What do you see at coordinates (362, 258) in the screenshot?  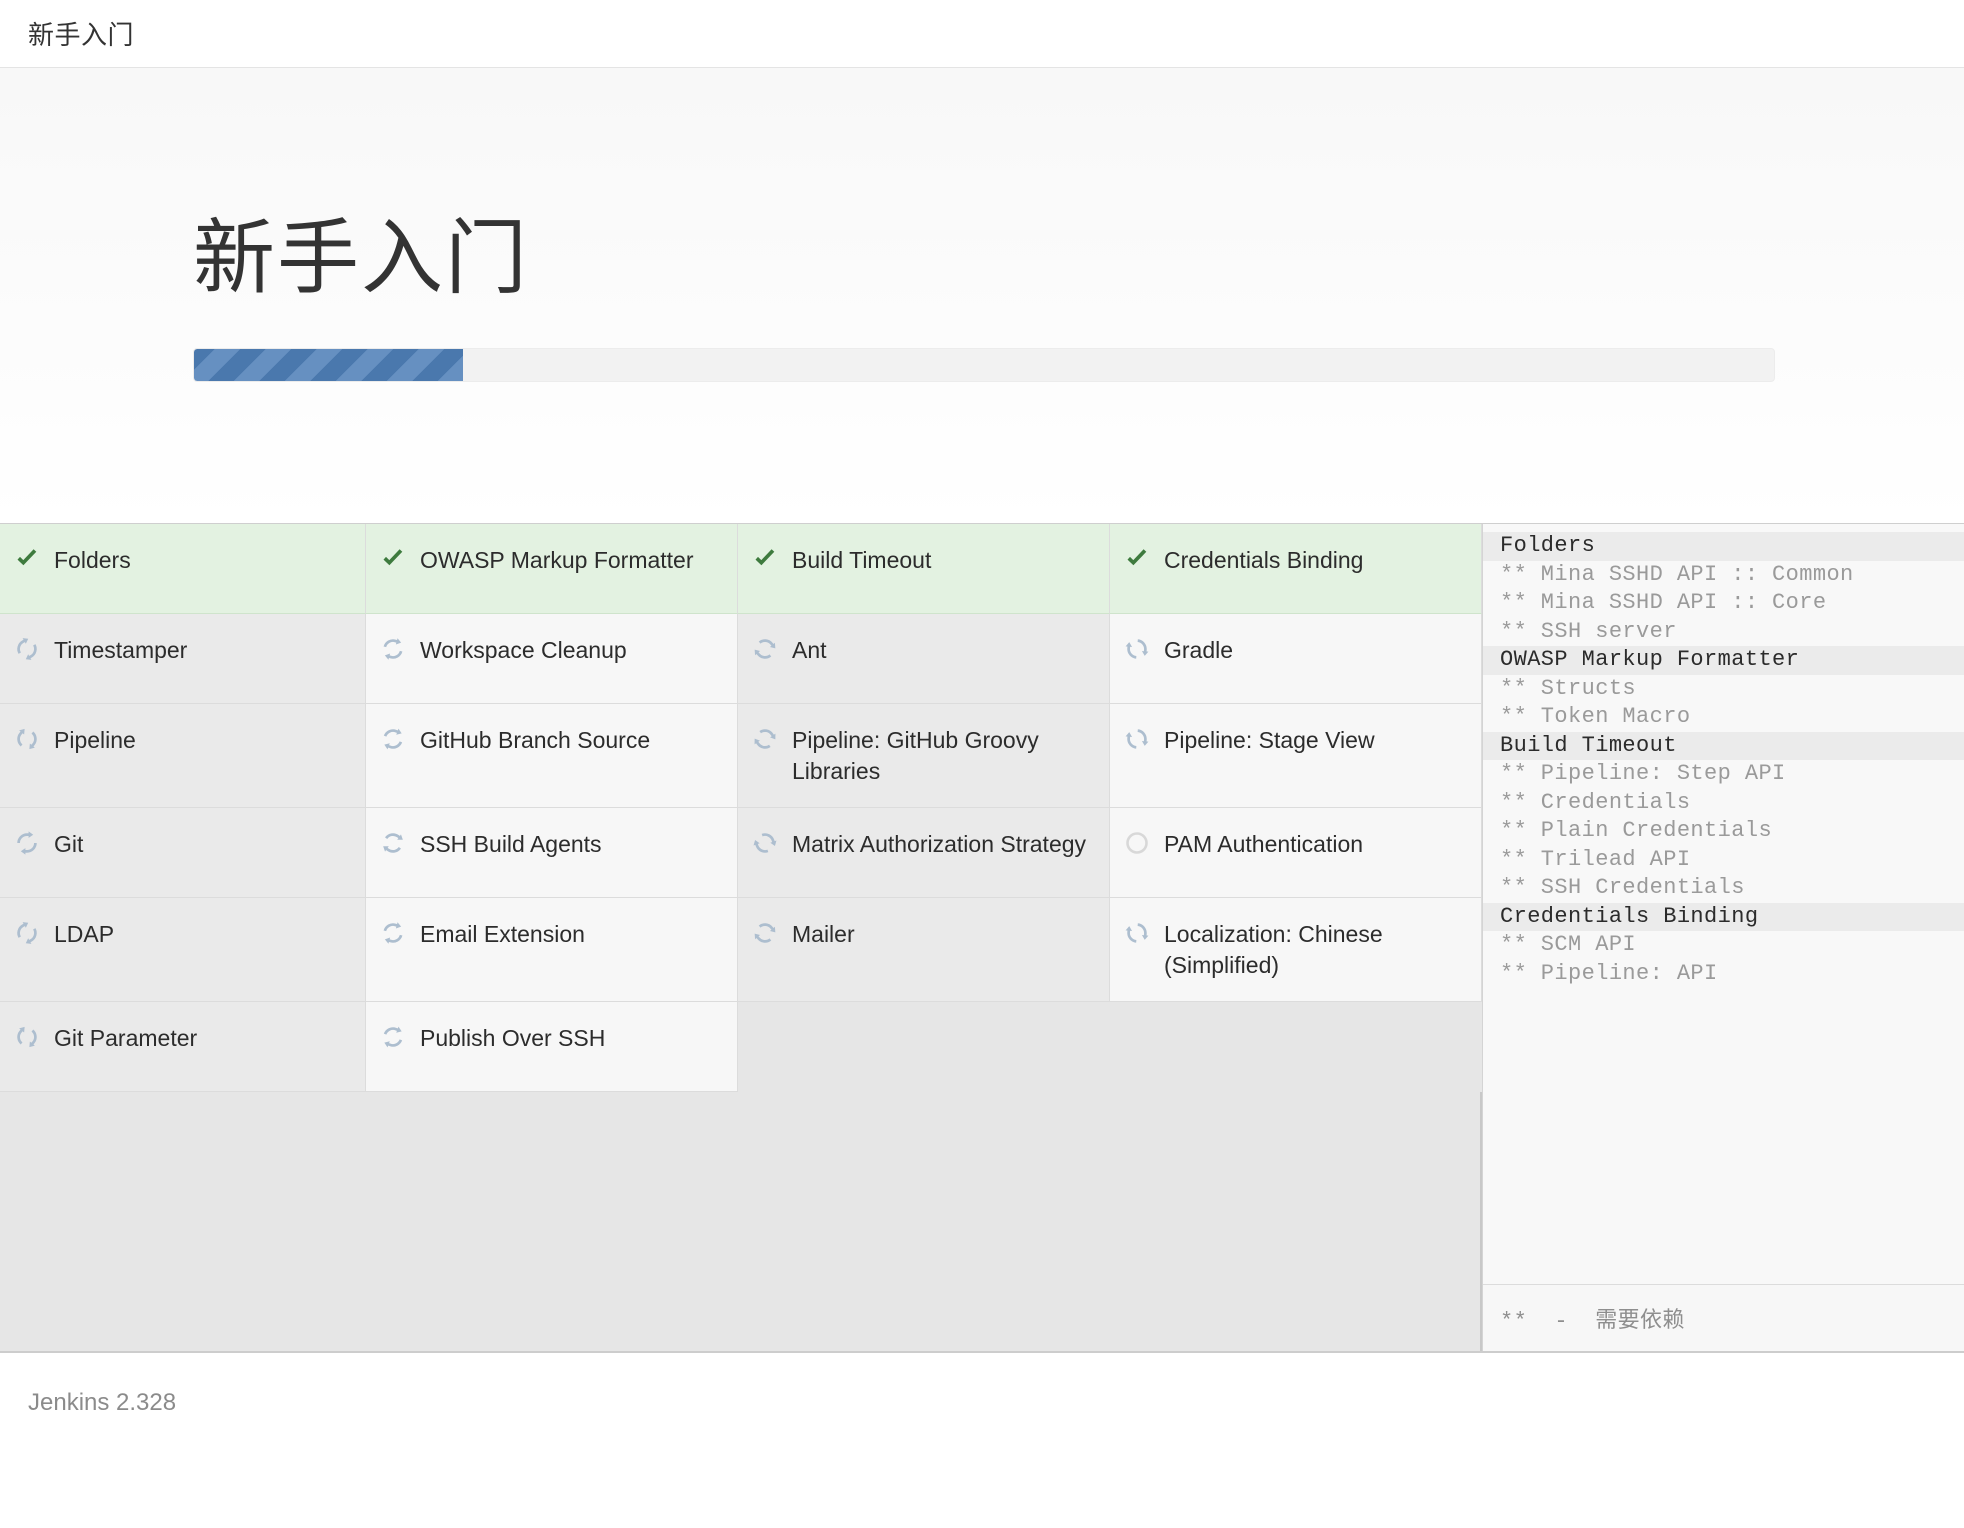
========================================================================
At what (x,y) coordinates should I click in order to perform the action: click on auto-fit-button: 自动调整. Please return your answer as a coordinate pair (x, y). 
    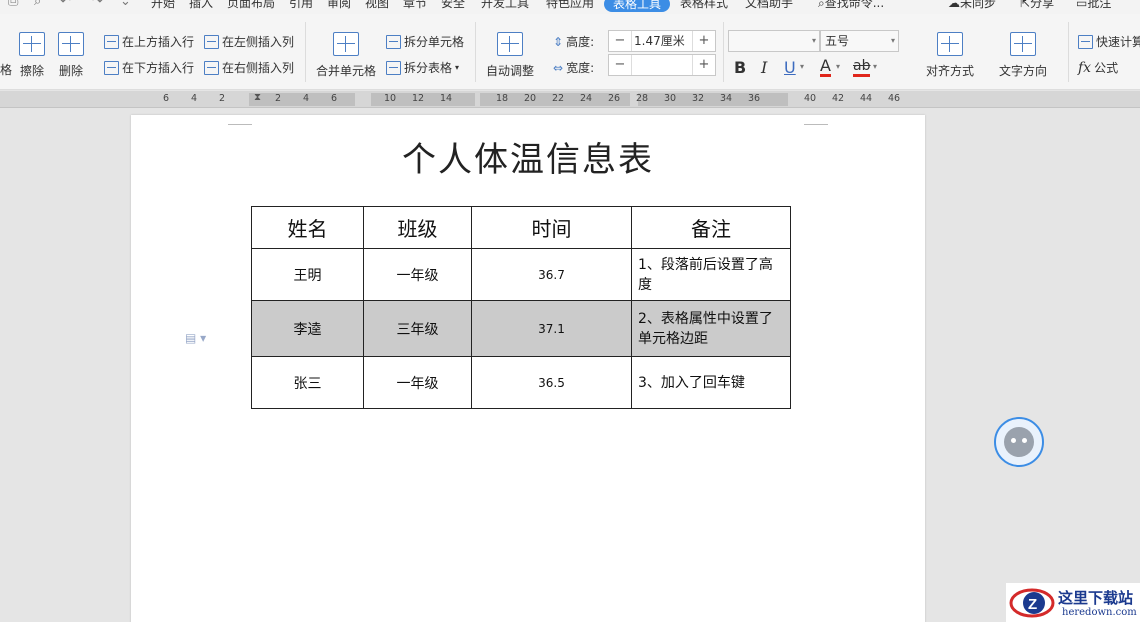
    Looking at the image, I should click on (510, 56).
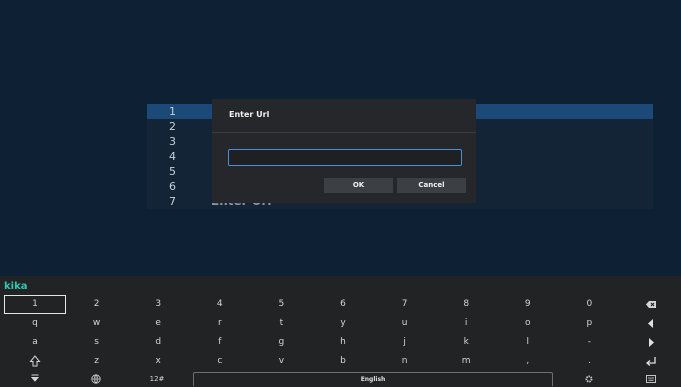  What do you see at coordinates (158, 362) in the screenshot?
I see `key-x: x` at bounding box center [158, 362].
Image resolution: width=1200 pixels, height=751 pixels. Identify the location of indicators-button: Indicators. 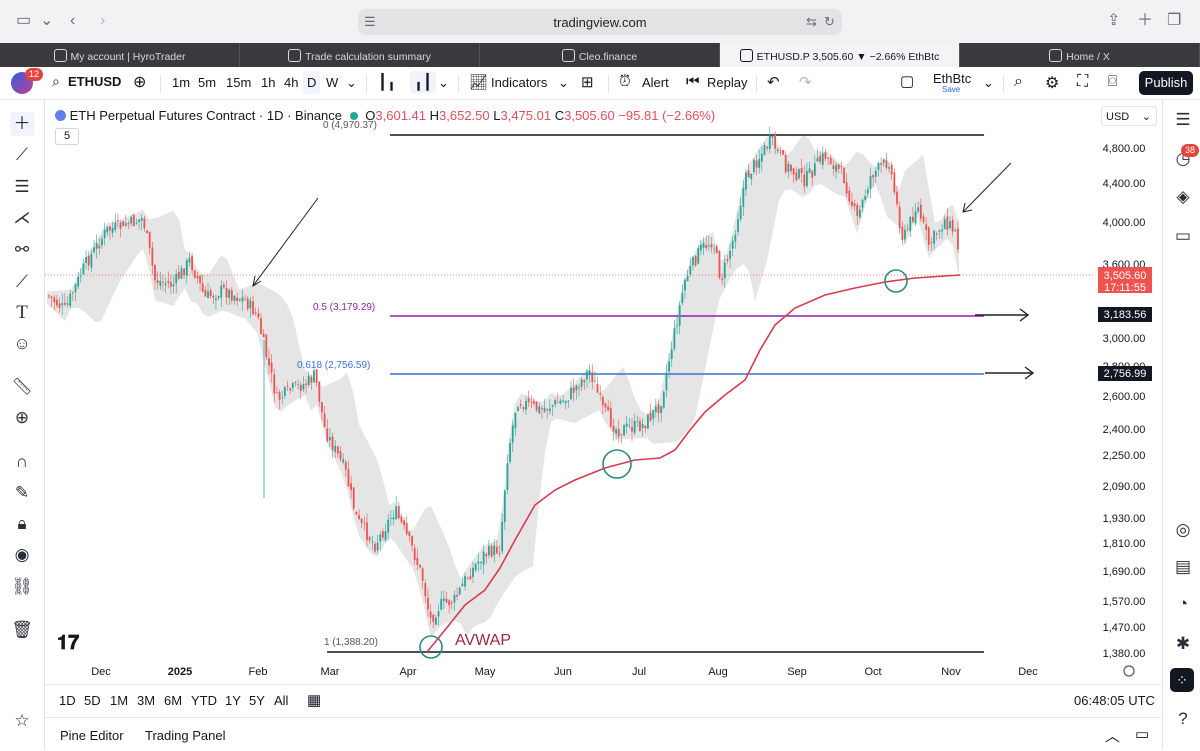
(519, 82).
========================================================================
#### ACTION ITEM:
Pull out every line of the listing above that contains the string "click", and copy each one unchanged.

#### SOLVED PROBLEM:
At what (x,y) coordinates should I click in order to perform the action: click on auto-fit-button: 自动调整. Please return your answer as a coordinate pair (x, y). 
    Looking at the image, I should click on (510, 56).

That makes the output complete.